Dr. Liana Apostolova: Yeah. We have multiple studies going on. We have observational studies, which are just following individuals, collecting biomarker data, and we have clinical trials. An individual can call us and enroll through the Alzheimer's Disease Center at Indiana University. The Longitudinal Early-Onset Alzheimer's Disease Study is looking for individuals 40 to 64, symptomatic and asymptomatic, willing to contribute and participate in research. And again, that is the same avenue to get them enrolled.
In addition to that, what's being planned and I hope it will come to fruition pretty soon is a pretty major statewide initiative from the Indiana University School of Medicine called the Precision Health Initiative with focus on Alzheimer's Dr. [Seki 00:44:49] and Dr. Lam, Dr. Foroud and I are planning a major recruitment effort of thousands of Hoosiers who will be screened and enrolled in a clinical study with various biomarkers. And we will learn a lot more about Alzheimer's disease, in general, in the State of Indiana.

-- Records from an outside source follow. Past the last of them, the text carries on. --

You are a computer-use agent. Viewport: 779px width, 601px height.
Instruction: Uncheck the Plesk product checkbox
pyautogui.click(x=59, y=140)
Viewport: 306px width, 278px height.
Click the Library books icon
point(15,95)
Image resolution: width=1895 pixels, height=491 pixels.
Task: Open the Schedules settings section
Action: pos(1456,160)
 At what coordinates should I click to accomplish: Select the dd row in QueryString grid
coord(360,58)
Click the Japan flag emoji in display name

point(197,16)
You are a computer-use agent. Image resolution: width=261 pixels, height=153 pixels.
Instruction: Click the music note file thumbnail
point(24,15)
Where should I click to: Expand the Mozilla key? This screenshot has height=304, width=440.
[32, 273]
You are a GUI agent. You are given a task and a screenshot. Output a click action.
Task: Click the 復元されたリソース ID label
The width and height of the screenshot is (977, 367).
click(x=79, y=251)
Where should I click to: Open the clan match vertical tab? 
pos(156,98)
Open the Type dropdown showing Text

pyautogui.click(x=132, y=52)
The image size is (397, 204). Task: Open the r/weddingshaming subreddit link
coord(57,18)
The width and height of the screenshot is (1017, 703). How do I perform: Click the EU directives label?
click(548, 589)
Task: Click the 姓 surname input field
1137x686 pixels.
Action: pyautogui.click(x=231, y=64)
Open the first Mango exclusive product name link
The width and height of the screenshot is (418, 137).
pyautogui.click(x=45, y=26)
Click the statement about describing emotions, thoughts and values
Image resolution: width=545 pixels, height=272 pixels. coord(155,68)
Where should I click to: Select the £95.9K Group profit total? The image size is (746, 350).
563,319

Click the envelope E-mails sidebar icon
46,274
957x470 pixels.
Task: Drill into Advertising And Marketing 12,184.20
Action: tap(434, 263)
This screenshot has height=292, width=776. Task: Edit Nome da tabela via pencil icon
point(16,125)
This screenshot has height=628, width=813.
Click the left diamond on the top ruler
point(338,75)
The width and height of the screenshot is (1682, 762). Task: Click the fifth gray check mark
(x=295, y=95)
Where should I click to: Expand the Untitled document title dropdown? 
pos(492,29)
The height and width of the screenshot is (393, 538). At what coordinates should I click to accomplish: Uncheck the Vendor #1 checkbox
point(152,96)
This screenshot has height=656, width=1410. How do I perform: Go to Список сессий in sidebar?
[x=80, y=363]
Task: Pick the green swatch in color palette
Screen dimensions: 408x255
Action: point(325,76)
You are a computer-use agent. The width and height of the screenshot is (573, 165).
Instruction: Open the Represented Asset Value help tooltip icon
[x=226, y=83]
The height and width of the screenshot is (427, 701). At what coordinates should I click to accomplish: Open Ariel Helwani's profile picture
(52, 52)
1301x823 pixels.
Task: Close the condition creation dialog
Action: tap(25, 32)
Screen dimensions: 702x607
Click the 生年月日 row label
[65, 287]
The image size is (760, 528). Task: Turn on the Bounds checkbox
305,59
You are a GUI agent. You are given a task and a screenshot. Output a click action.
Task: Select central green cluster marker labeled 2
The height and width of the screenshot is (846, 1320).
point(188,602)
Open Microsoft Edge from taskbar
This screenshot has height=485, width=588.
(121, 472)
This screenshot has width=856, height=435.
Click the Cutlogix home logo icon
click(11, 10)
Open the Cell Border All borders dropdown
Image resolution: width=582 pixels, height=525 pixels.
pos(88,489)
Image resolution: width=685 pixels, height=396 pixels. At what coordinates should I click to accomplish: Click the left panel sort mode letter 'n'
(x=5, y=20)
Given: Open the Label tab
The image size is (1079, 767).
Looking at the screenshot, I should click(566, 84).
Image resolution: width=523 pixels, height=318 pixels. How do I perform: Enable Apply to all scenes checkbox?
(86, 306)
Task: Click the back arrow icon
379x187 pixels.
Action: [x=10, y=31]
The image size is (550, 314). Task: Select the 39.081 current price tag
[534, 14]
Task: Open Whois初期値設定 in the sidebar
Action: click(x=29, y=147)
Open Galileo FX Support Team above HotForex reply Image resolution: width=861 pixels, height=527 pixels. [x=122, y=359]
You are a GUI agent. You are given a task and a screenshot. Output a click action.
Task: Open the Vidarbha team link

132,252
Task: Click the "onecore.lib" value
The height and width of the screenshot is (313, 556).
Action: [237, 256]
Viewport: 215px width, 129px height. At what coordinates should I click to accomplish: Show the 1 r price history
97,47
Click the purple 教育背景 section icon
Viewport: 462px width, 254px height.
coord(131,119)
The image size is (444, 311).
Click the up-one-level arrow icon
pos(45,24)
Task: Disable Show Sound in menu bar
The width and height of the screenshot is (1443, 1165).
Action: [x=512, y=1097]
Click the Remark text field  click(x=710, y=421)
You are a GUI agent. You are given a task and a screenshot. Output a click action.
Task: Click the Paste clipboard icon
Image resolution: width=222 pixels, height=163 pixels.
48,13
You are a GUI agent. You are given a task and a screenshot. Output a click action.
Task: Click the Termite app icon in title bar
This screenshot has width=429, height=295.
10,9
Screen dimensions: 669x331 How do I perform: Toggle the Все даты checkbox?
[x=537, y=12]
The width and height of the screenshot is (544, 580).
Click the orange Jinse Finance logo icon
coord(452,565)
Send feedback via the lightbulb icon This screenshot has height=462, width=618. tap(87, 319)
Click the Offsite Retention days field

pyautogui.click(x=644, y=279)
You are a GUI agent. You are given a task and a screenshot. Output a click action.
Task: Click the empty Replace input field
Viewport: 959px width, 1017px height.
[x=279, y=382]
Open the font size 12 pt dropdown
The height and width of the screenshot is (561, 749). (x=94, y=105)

Such big efforts are rarely done, so we'll be on the forefront of being able to accomplish a lot and contribute towards really defeating this disease ultimately.
Dr. Aaron Carroll: I'd love to ask you one or two more questions about that. First of all, what do you mean by Precision Health Initiative?
Dr. Liana Apostolova: So this is a major initiative from the Indiana University School of Medicine, focusing on several critical disorders. Alzheimer's being one of them, multiple myeloma is another, and there are a few more. That's just the way that this school has prioritized those research initiatives and these conditions as the ones being most critical to right now invest in and find the cure for.
Dr. Aaron Carroll: Clearly there are details to work out on how a lot of the Precision Health Initiative studies are going to work, but can you give us some of the broad thoughts on how you might be moving forward to try to do research on Alzheimer's disease through the initiative?
Dr. Liana Apostolova: Yeah. We will be targeting individuals in their fifties and older from the Indianapolis greater area, but also probably statewide. And we will focus on clinical exams in a very creative way to assess cognitive function by using online tools for cognitive testing. In addition to that, there'll be blood collection, DNA collection. One can imagine that genetics will be quite important piece of this. And a subset will continue on to have a more detailed assessment such as MRI scan, amyloid PET scan, tau PET scan, and such.
Dr. Aaron Carroll: So who's funding that work?
Dr. Liana Apostolova: Indiana University School of Medicine.
Dr. Aaron Carroll: Very good. So this has been super informative. Liana thank you for joining us. I can't thank you enough. I assume we'll be allowed to invite you back if and when some of this research comes to fruition?
Dr. Liana Apostolova: It has been a great pleasure to be here and share with you. I love doing research and clinical care for patients, and yes, of course, I'm available. Please reach out.
Dr. Aaron Carroll: Thank you very much. All right. Thank you.
Dr. Liana Apostolova: Thanks.
Dr. Aaron Carroll: Indiana University School of Medicine, again, who I work for, is leading Indiana University's first grand challenge, the Precision Health Initiative, which we talked about in this episode, with bold goals to cure multiple myeloma, triple negative breast cancer and childhoods sarcoma and to prevent other chronic conditions like Type 2 diabetes and Alzheimer's disease, the focus of today's episode.